My first visit to Florence underscores the reason to read about where you are going before you go there. I was traveling by train from Venice to Siena, and decided to hop off the train ramble through Florence for a few hours, then take a later train on to Siena. I checked my backpack at the station, and with only my day pack in hand, I hit the street. I made my way to the great cathedral that I spotted from the train station literally dodging the swarms (yeah, that's the best way to describe it, swarms) of motor scooters that were as thick as mosquitoes during breeding season! The crowds were murder. Coming straight from Venice where there are no motorized vehicles, I was overwhelmed by the traffic and crowds. I had no heart to be in such a crowd... I decided to retreat back to the train station, find a quiet place somewhere in Siena to hole up for a bit of rest. I left, but not before noticing a handful of artists... sketching a big fat octagonal building in front of the cathedral. What stands out in my mind was the last cursive glance I gave that strange looking building.

Now anyone with at least a 10% knowledge of Florence knows I am referring to the Baptistery of San Giovanni that that dates back to the 12th century. Unfortunately, my knowledge was less than 10%... and my cursive glance, which was to haunt me for four years, was about the same as the way a chimpanzee looks at a roll of hundred dollar bills. If you cannot eat it, it is of no use.

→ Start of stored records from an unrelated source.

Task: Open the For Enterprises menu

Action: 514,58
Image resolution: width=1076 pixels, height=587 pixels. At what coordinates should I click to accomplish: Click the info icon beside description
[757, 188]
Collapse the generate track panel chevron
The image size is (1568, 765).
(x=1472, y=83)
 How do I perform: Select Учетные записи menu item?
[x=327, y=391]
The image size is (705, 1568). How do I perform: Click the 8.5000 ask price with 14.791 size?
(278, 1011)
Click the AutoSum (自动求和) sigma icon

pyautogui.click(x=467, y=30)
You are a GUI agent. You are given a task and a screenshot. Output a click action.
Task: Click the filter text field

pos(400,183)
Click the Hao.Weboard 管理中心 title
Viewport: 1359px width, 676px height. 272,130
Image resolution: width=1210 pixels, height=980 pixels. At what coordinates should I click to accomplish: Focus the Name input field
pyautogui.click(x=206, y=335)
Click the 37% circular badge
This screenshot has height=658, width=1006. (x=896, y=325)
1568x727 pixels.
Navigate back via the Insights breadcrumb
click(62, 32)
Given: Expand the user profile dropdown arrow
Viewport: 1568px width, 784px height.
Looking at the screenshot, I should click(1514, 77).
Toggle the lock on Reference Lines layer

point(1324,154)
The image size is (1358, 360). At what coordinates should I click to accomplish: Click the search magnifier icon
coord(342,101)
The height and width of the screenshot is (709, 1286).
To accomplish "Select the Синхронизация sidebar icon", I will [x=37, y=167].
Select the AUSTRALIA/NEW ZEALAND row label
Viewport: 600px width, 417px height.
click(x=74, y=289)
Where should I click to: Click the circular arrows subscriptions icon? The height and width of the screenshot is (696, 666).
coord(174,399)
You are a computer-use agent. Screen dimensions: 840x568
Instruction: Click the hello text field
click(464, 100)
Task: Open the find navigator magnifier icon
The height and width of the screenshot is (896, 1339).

Immediately that cursive glance began to eat away at me, but it wasn't until long after I returned home did I pick up a few books, and realized that I had almost committed a sacrilege... as I learned that gave such a casual, cursive glance at a work of art that took Lorenzo Ghiberti a life time to complete. Through my self guided study, I actually felt I owed this great artist of centuries ago a return trip to Florence, to give his life's work the homage and appreciation it deserves.

Besides 'The Agony and Ecstasy, by Irving Stone, another great book that helped me greatly was 'Michelangelo', by Howard Hibbard, and 'The House of Medici: Its Rise and Fall,' by Christopher Hibbert.